Bone morphogenetic protein (BMP)-2/7 heterodimer is a stronger inducer of bone regeneration than individual homodimers. However, clinical application of its potent bone induction ability may be hampered if its use is accompanied by excessive inflammatory reactions.

Purpose

We sought to quantitatively evaluate bone induction and inflammatory reactions by BMP heterodimer and corresponding BMP homodimers using ultra-high resolution magnetic resonance imaging (MRI) and micro-computed tomography.

Study Design

An experimental animal study was carried out.

Methods

A total of 32 absorbable collagen sponge implantations into dorsal muscle were performed in rats of four different groups (control group, 0?µg BMP; recombinant human (rh)BMP-7 group, 3?µg rhBMP-7; rhBMP-2 group, 3?µg rhBMP-2; rhBMP-2/7 group, 3?µg rhBMP-2/7).

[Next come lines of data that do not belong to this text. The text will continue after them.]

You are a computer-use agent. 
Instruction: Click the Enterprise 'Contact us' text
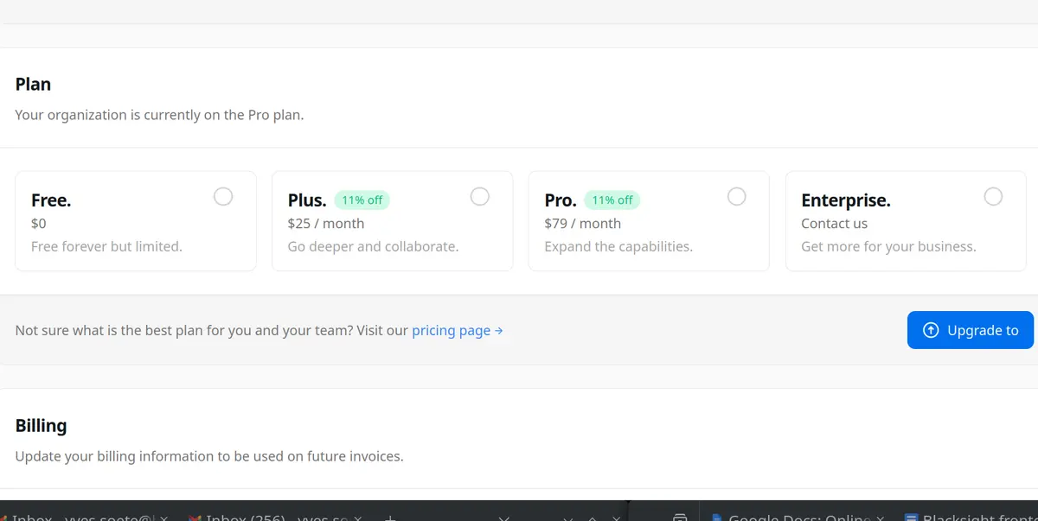834,224
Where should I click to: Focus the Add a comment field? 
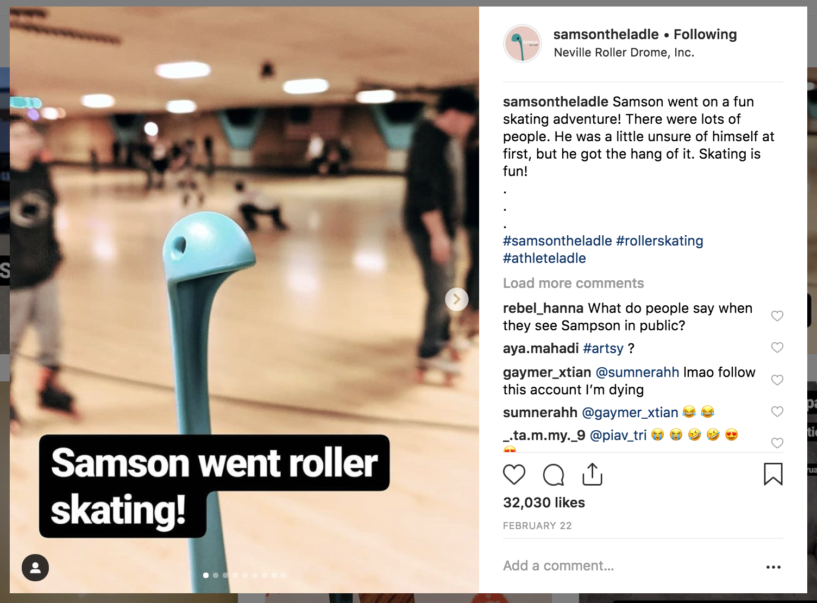click(630, 566)
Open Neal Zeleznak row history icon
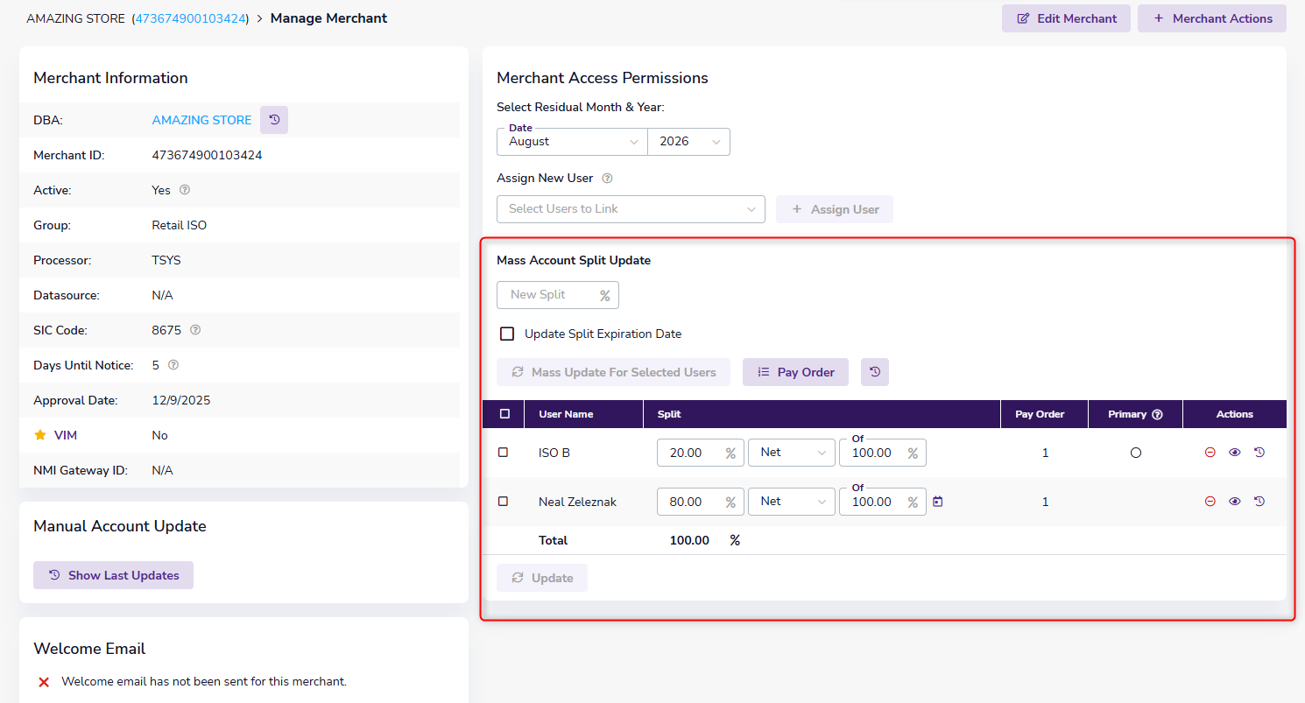The width and height of the screenshot is (1305, 703). (x=1259, y=502)
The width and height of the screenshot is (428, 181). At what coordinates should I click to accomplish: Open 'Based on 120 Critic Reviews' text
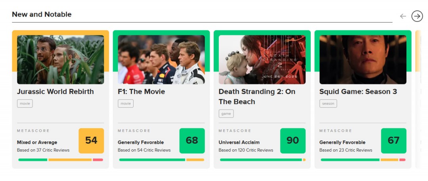point(246,150)
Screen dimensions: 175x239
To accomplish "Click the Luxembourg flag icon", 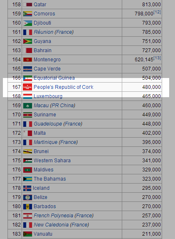I will pos(27,96).
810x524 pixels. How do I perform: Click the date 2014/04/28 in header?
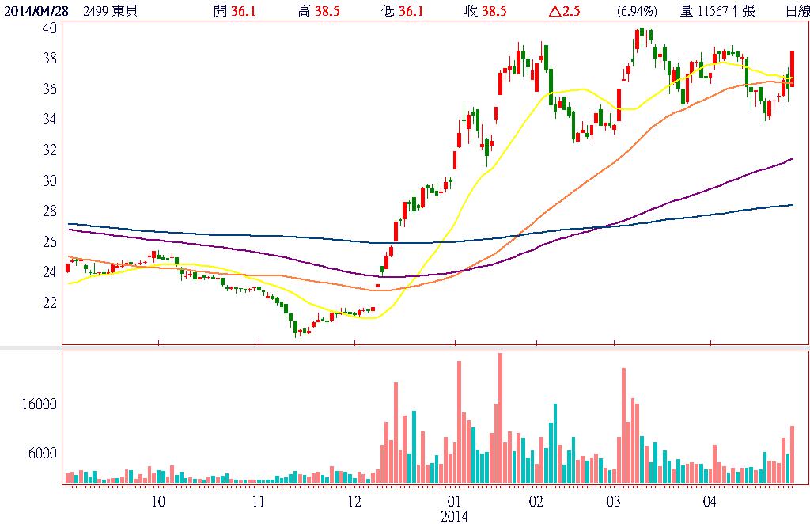36,10
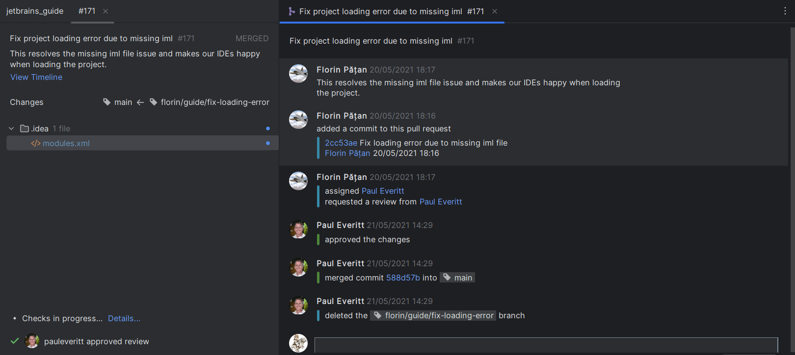Click the green approved checkmark icon
The height and width of the screenshot is (355, 795).
point(15,341)
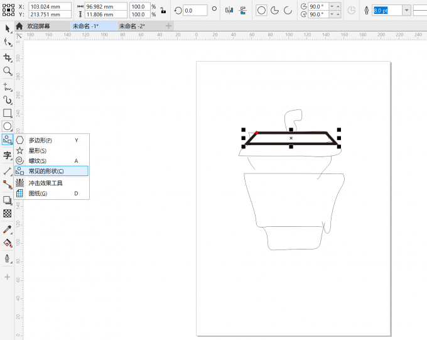Select the Pick (arrow) tool
The height and width of the screenshot is (340, 427).
coord(8,29)
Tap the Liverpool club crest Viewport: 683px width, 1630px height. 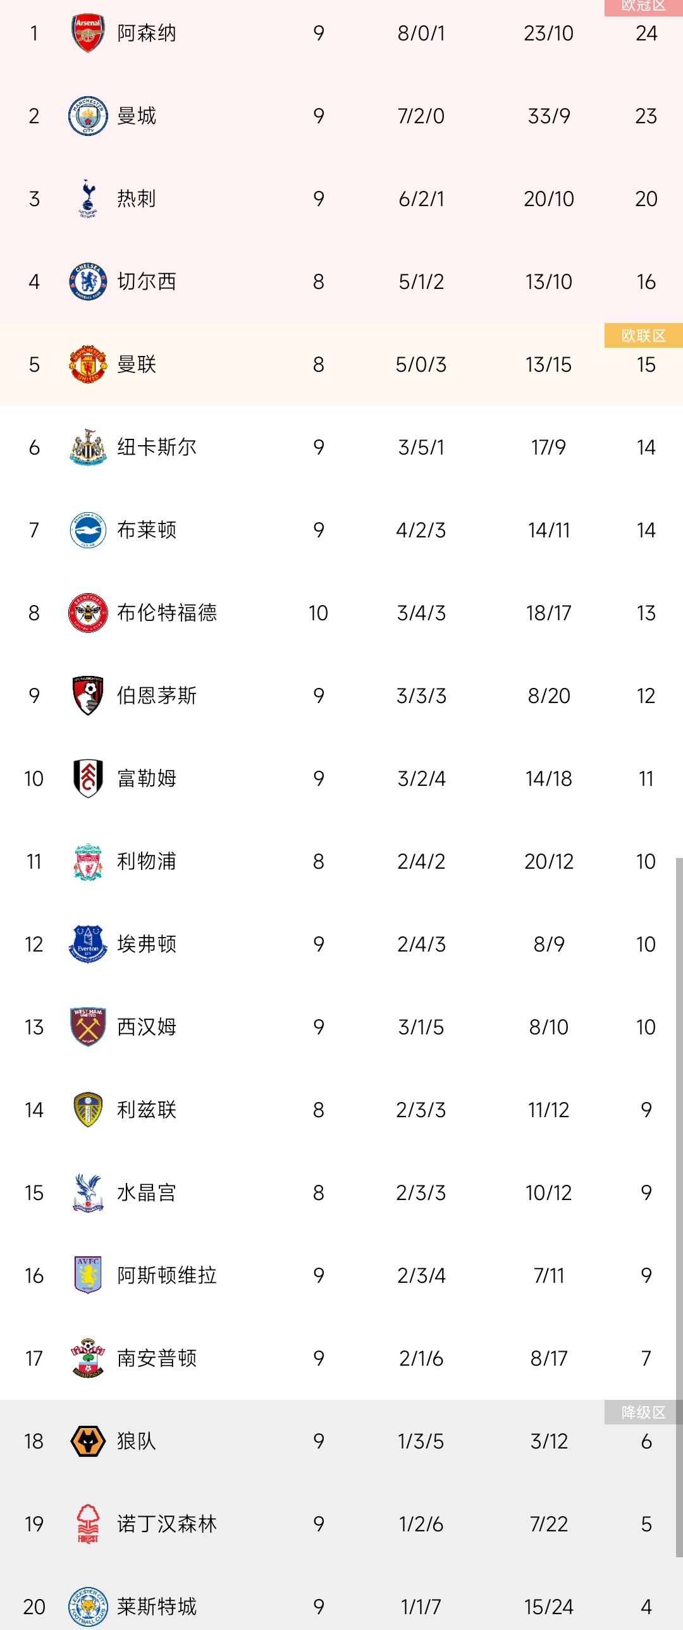pos(87,861)
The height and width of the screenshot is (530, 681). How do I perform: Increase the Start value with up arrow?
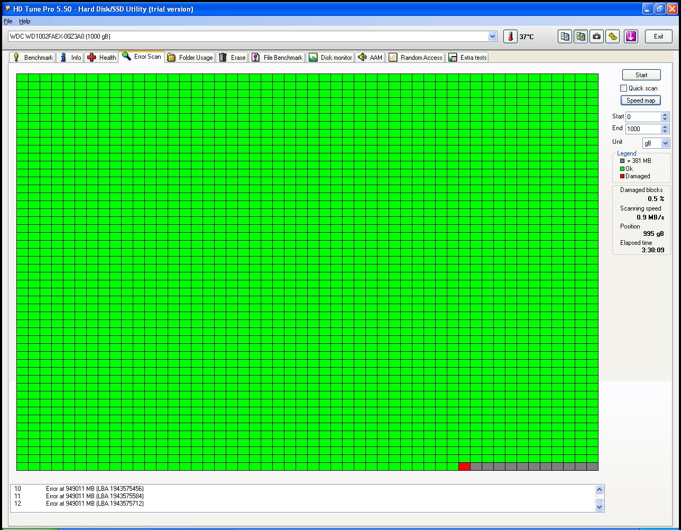point(665,114)
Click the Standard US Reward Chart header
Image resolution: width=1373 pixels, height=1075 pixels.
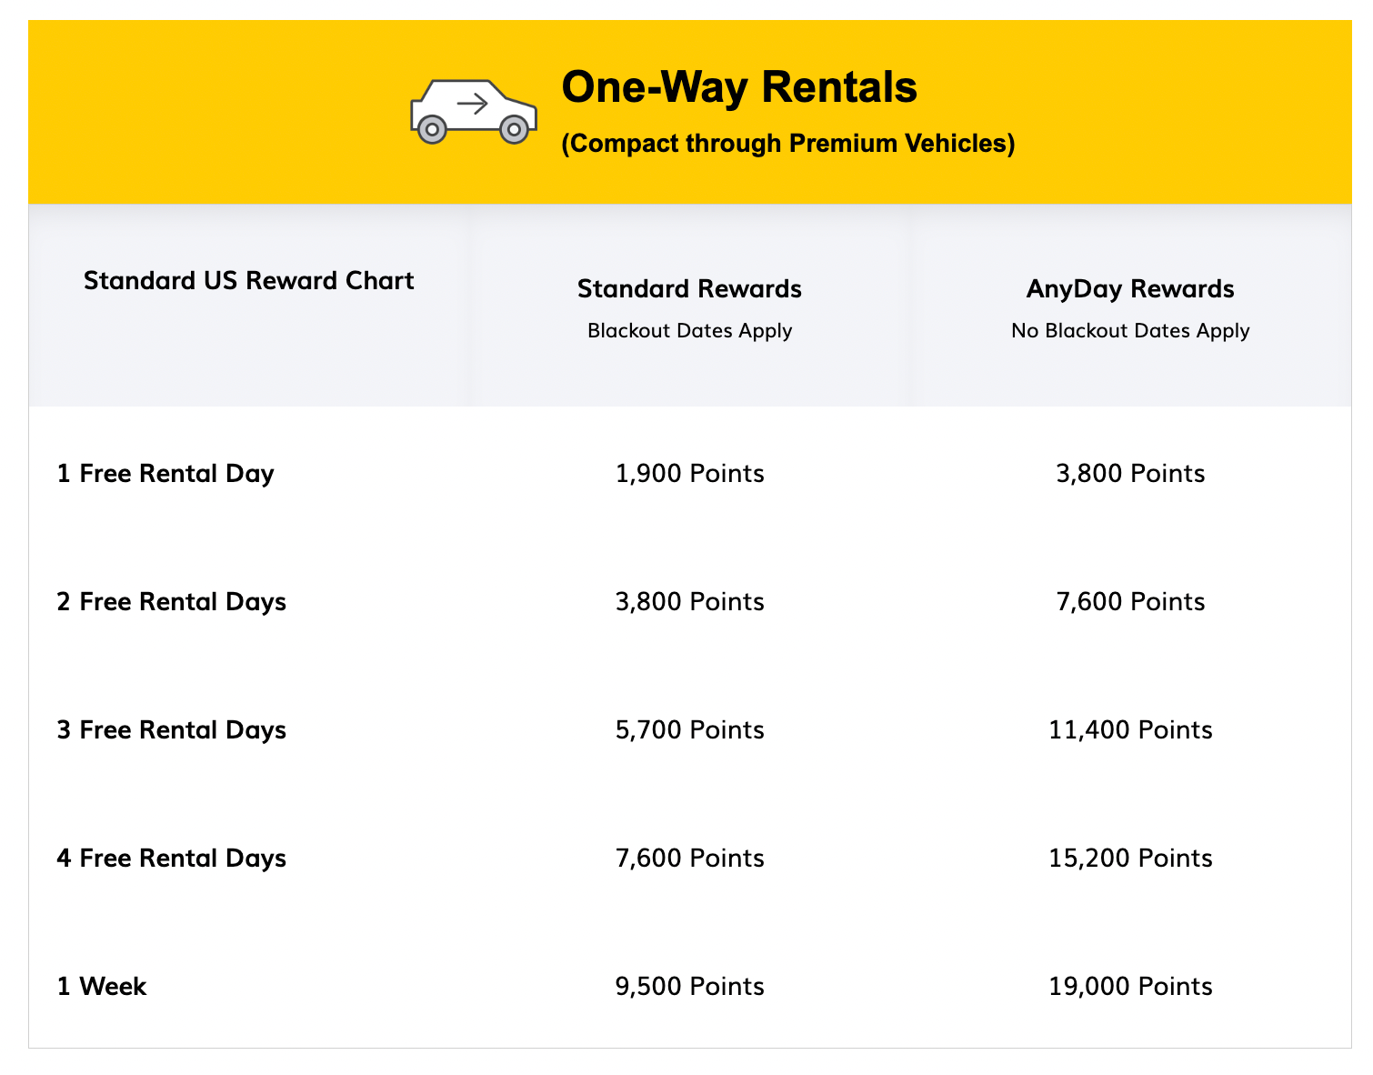248,280
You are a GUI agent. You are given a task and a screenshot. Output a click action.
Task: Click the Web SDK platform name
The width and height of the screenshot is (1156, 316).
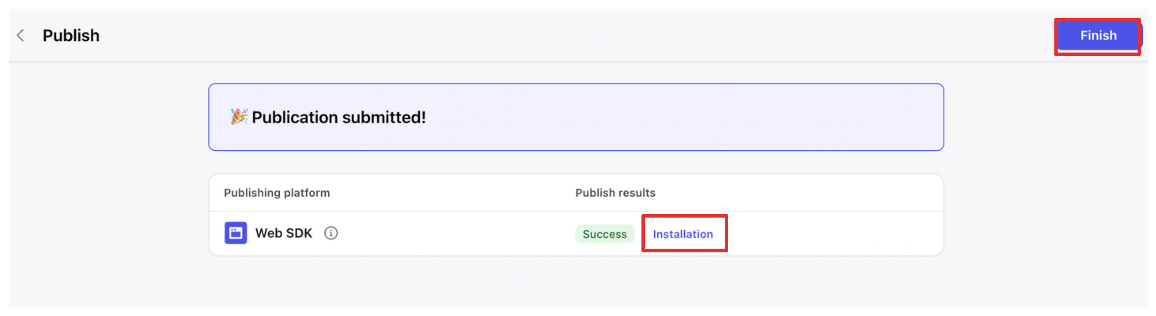[284, 233]
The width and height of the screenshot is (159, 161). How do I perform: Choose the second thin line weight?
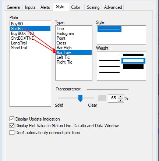[109, 61]
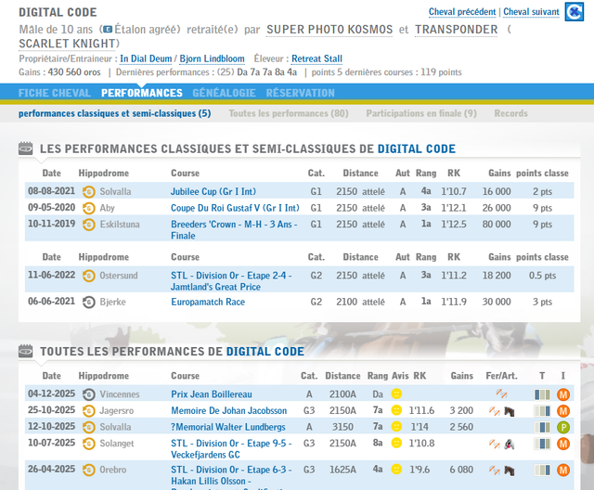Click the green P badge on Solvalla row
Viewport: 594px width, 490px height.
[x=562, y=427]
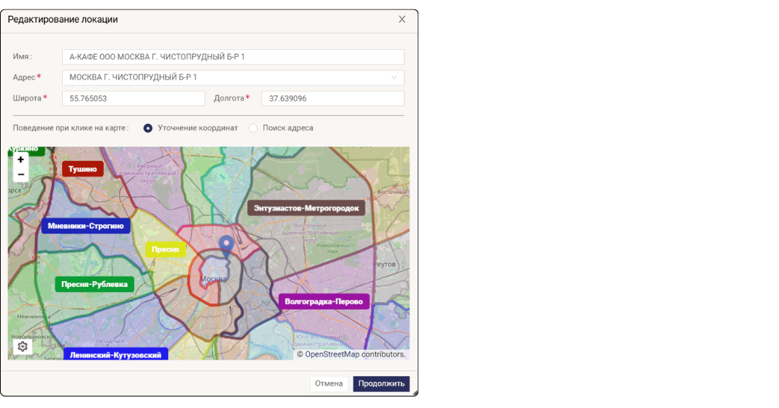Click the Долгота longitude field
This screenshot has width=779, height=408.
(333, 99)
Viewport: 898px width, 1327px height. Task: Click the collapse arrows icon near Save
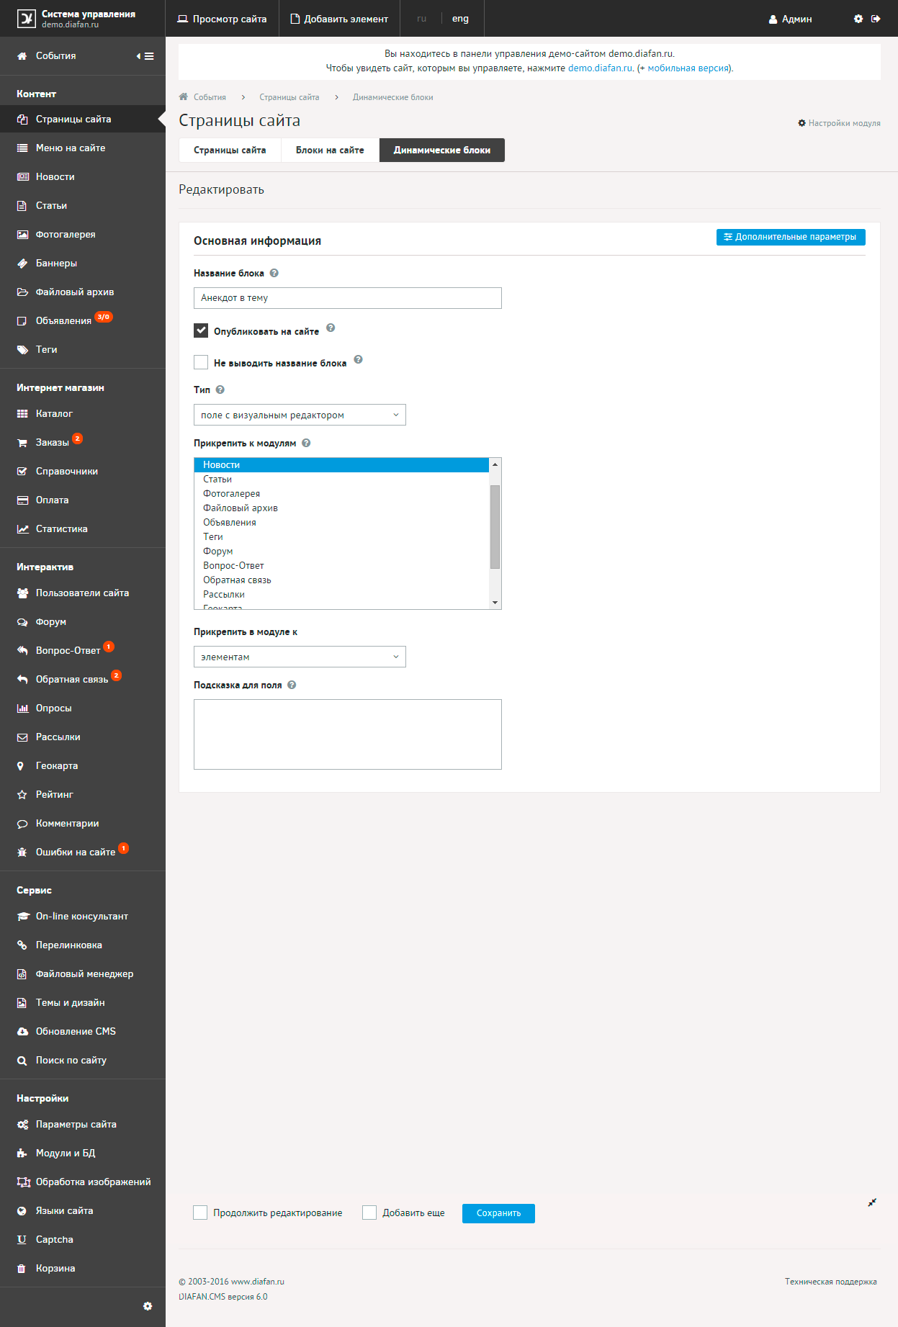(x=872, y=1202)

Inflammatory reactions were evaluated by 11.7-T MRI (axial T2-weighted imaging using rapid acquisition with relaxation enhancement) at postoperative days 2 and 7. Bone volumes (BVs) of the induced ectopic bone were quantified at postoperative day 7. In addition, immunohistochemical staining for interleukin (IL)-1β, IL-6, and tumor necrosis factor (TNF)-α was performed in samples obtained on postoperative day 2. Bone formation (BF)-to-inflammation (IM) ratios were calculated by dividing BVs by values of inflamed areas.

Results

At postoperative day 2, the mean volume of T2 high area on MRI scans in BMP-2 group was significantly larger than that in control group. In contrast, the BMP-2/7 had no difference in the mean volume of T2 high area compared with the control group; however, there was no difference between the BMP-2/7 compared with BMP-2 group. At postoperative day 7, the volumes of T2 high area were not different between the groups. Mean BV of the newly formed bone on postoperative day 7 was significantly greater in BMP-2/7 group than in BMP-7 groups. No new bone formation was observed in control group. BF-to-IM ratio in BMP-2/7 group was significantly higher than those in BMP-2 and BMP-7 homodimer groups. Immunohistochemistry experiments did not reveal differences in expression levels of IL-1β, IL-6, or TNF-α in samples from BMP-2, BMP-7, and BMP-2/7 groups.

Conclusions

This study demonstrated that BMP-2/7 heterodimer has stronger bone induction ability without accompanying increased inflammatory reactions (the increased BF-to-IM ratio) than those observed by BMP-2 or BMP-7 homodimers. These results suggest that BMP-2/7 heterodimer can be an alternative to BMP-2 and BMP-7 homodimers in clinical applications, although further translational studies, including whether lower doses of BMP heterodimer may produce similar bone formation compared with the BMP homodimers but produce a reduced inflammatory response, are required.